### MATERIALS PROVIDED
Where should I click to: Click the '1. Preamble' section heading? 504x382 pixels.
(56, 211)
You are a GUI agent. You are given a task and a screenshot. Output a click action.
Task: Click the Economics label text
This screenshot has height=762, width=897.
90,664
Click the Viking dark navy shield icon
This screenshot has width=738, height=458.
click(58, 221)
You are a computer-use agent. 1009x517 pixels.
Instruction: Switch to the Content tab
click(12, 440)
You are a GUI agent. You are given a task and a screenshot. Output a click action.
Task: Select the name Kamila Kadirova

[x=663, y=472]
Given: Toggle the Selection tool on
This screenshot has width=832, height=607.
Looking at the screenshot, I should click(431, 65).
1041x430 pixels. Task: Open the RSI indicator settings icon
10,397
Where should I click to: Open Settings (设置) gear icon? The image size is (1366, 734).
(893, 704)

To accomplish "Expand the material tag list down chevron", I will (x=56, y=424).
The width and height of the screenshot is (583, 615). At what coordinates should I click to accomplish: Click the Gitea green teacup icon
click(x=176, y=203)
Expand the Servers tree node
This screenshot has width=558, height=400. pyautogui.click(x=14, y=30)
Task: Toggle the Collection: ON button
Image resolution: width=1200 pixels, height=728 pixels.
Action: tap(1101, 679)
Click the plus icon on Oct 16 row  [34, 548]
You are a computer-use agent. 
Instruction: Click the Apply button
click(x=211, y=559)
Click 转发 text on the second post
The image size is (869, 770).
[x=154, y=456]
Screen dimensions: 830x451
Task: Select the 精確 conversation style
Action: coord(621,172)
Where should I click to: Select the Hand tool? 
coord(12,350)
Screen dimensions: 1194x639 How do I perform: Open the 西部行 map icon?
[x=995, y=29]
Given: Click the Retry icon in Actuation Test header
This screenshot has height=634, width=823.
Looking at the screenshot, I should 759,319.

### EXERCISE DETAILS
Return exactly the line that contains "The width and" and every line after it, through the last line of the records.

### ANSWER TO THIS TASK
The width and height of the screenshot is (583, 615). At what coordinates should I click to accomplish: Click the Gitea green teacup icon
click(x=176, y=203)
Expand the Servers tree node
This screenshot has width=558, height=400. pyautogui.click(x=14, y=30)
Task: Toggle the Collection: ON button
Image resolution: width=1200 pixels, height=728 pixels.
Action: tap(1101, 679)
Click the plus icon on Oct 16 row  [34, 548]
You are a computer-use agent. 
Instruction: Click the Apply button
click(x=211, y=559)
Click 转发 text on the second post
The image size is (869, 770).
[x=154, y=456]
Screen dimensions: 830x451
Task: Select the 精確 conversation style
Action: coord(621,172)
Where should I click to: Select the Hand tool? 
coord(12,350)
Screen dimensions: 1194x639 How do I perform: Open the 西部行 map icon?
[x=995, y=29]
Given: Click the Retry icon in Actuation Test header
This screenshot has height=634, width=823.
Looking at the screenshot, I should 759,319.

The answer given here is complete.